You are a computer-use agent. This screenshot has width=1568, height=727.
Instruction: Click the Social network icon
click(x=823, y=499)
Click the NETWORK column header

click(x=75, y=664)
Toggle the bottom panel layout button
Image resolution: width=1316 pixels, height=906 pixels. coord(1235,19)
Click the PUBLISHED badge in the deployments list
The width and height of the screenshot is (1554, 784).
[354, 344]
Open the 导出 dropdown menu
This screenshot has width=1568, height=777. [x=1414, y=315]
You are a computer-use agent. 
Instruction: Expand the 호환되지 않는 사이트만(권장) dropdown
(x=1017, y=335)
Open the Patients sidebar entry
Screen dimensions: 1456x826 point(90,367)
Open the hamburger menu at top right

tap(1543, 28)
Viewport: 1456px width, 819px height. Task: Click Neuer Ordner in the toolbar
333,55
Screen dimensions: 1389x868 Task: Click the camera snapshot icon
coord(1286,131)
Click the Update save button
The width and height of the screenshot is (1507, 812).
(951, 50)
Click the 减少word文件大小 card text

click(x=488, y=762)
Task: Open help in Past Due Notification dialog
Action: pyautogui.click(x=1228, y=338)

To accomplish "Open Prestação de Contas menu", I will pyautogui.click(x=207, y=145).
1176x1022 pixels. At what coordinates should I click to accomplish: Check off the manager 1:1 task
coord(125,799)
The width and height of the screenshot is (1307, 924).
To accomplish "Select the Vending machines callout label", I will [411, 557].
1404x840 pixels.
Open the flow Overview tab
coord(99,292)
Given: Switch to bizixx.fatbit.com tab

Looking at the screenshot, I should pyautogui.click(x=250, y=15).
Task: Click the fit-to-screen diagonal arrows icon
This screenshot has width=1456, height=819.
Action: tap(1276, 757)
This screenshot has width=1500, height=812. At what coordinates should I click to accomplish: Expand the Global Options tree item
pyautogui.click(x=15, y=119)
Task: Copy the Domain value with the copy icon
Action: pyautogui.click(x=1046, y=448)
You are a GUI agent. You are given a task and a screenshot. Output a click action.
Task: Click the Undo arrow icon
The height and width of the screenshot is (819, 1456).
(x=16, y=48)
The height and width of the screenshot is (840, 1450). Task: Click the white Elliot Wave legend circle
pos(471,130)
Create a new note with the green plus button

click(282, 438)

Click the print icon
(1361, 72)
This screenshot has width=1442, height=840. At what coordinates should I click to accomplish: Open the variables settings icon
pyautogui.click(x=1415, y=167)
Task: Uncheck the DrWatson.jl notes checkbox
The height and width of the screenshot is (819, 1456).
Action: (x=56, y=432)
◇ ◇ ◇
== TASK DESCRIPTION ==
Some of the data mentions "will". Copy every line where it does.

== ANSWER SPACE ==
To accomplish "Open Prestação de Contas menu", I will pyautogui.click(x=207, y=145).
To accomplish "Select the Vending machines callout label", I will [411, 557].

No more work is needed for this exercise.